## Exercise description
Copy out the items from the line with "Click the Стена огня fire wall icon" through the line with "The width and", requests included, and shift every coordinate in the answers up by 119. Leave the pictures out.

## Dataset records
※

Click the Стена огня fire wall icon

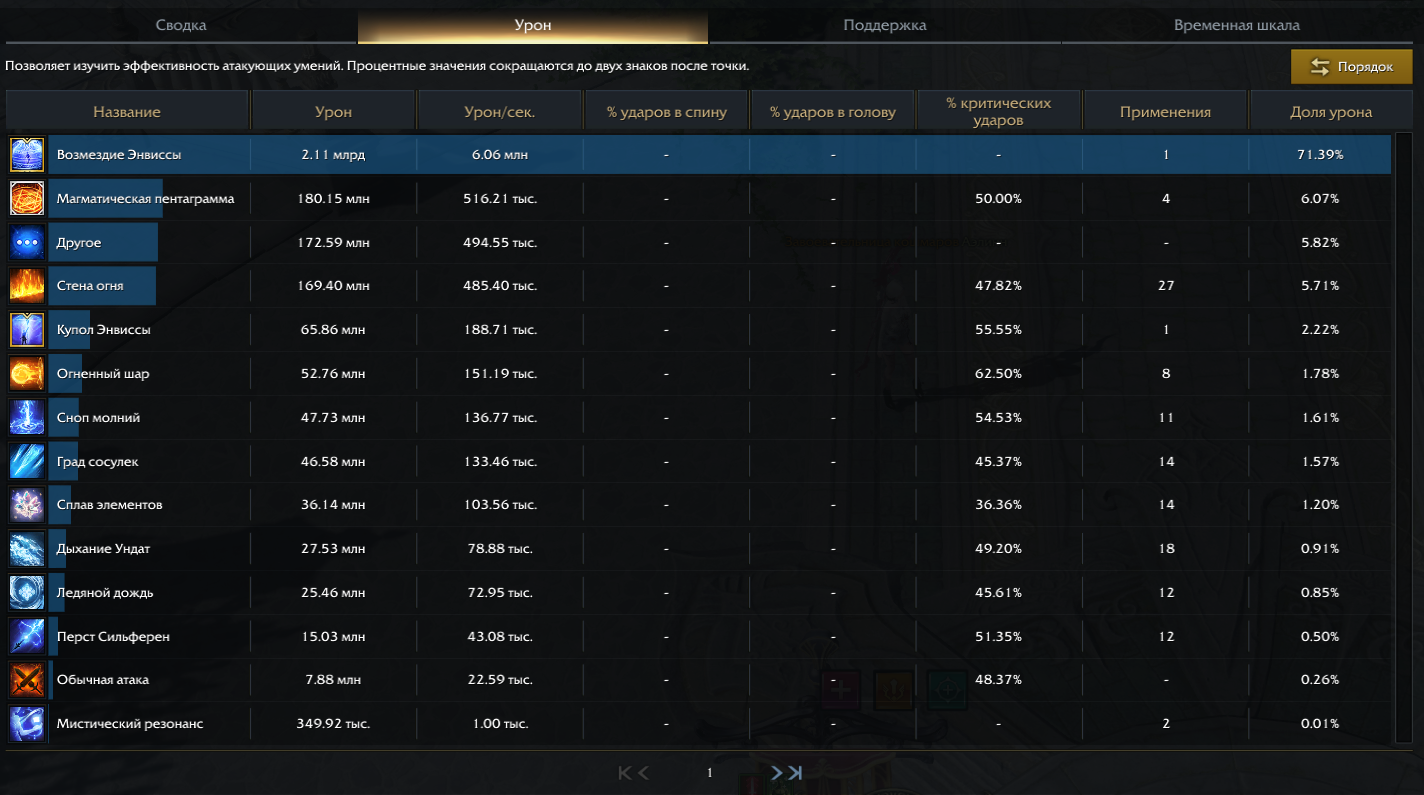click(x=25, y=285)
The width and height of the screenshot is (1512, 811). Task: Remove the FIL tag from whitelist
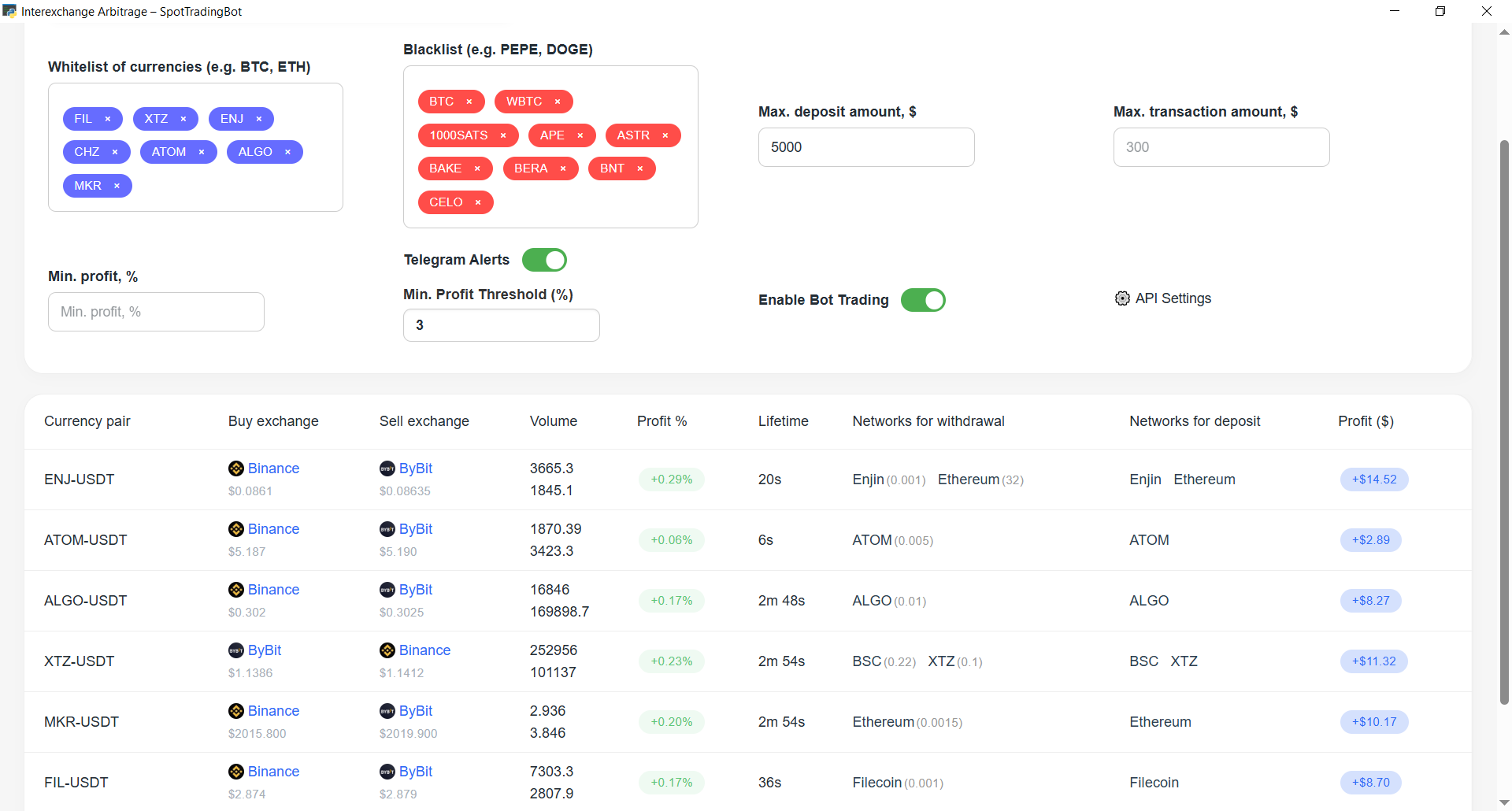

※

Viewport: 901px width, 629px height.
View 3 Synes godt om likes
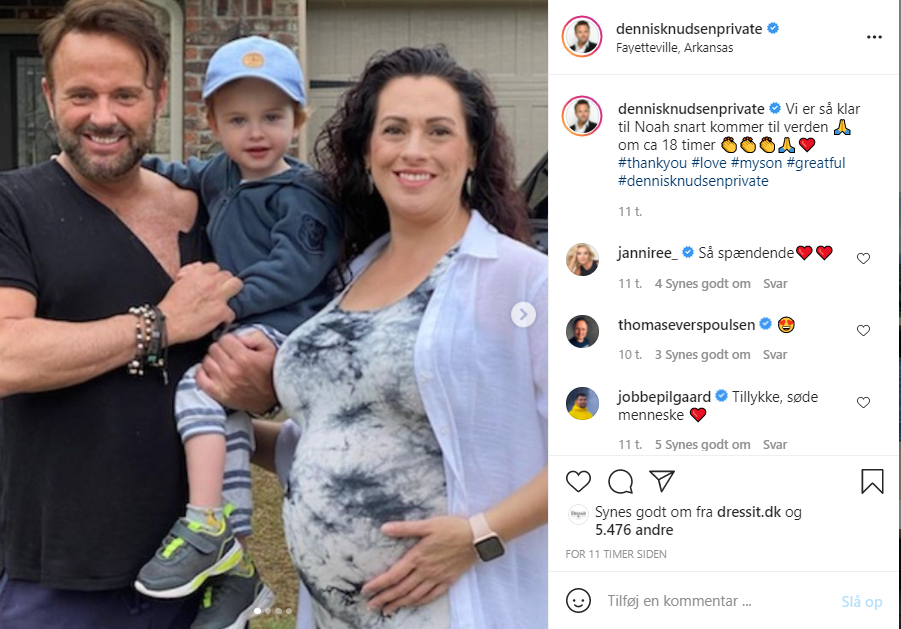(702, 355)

※

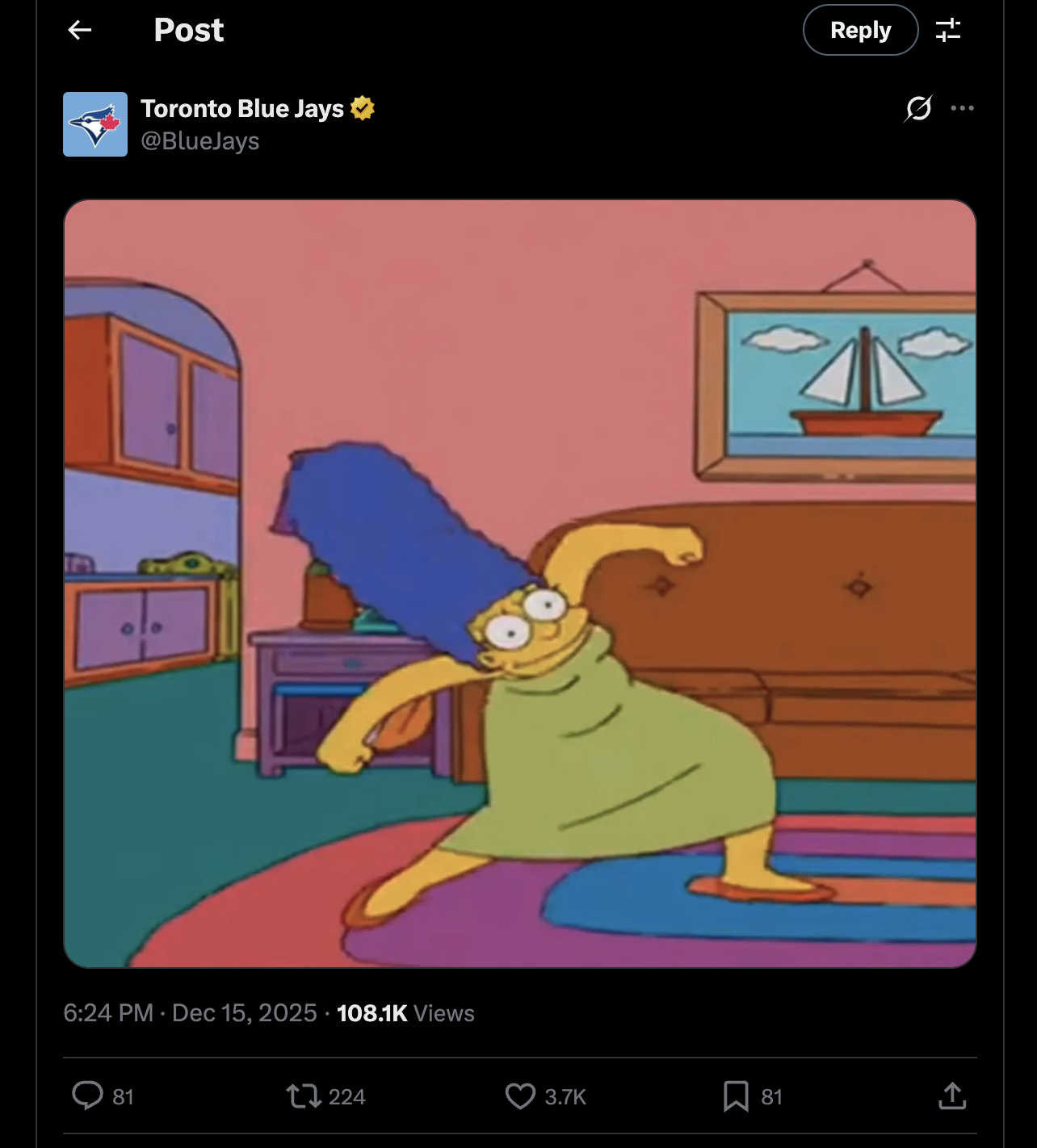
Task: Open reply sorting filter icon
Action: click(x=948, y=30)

※

## Solution to the exercise
Click the Стена огня fire wall icon

click(x=144, y=404)
The width and height of the screenshot is (1512, 811). Task: Remove the FIL tag from whitelist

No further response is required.